I’ve been playing around a lot with OpenAI’s Whisper speech-to-text engine this year. Whisper isn’t perfect, but it does a remarkably good job, substantially lowering the effort and cost of generating transcripts.
There are dedicated apps to transcribe using Whisper like MacWhisper by Jordi Brun and Transcriptionist from the makers of Ferrite, both of which I’ve tried. However, the most promising option so far is a new Transcribe block released today as part of Audio Hijack by Rogue Amoeba.
The new block is a beta feature that Rogue Amoeba’s Paul Kafasis says the company will continue to refine. It’s using the same underlying Whisper technology as other apps, but by reducing transcription to part of your existing recording flow, it’s possible to transcribe on the fly as you record and identify speakers whose audio is coming from separate channels.
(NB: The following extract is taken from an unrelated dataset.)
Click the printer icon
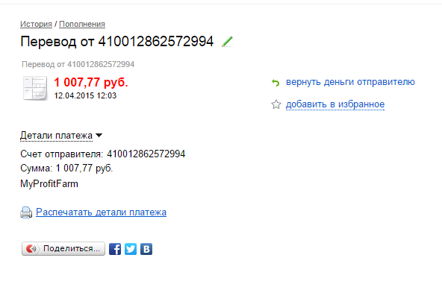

We weren’t recording any shows today, so to test the new feature, I copied our MacStories Unwind recording session and used the Zoom audio settings as a stand-in for Federico. I spoke into my microphone, which was one source, and used the piano music from Zoom’s settings as the other source. Audio Hijack recorded both and started transcribing the audio as I was still recording. Here are the results:
This was a very limited test. It remains to be seen how the app does with a longer recording session, but the ease with which I set this up has me excited. By renaming the sources fed into the Transcribe block, I was able to create a real-time transcript complete with timestamps and our names.
Still, as impressive as the results are, I don’t publish what I record in Audio Hijack. It still needs to be edited, at which point the transcript created with this session would diverge from the released audio. Nonetheless, for a newly released beta feature, I’m impressed and looking forward to seeing where Rogue Amoeba takes this.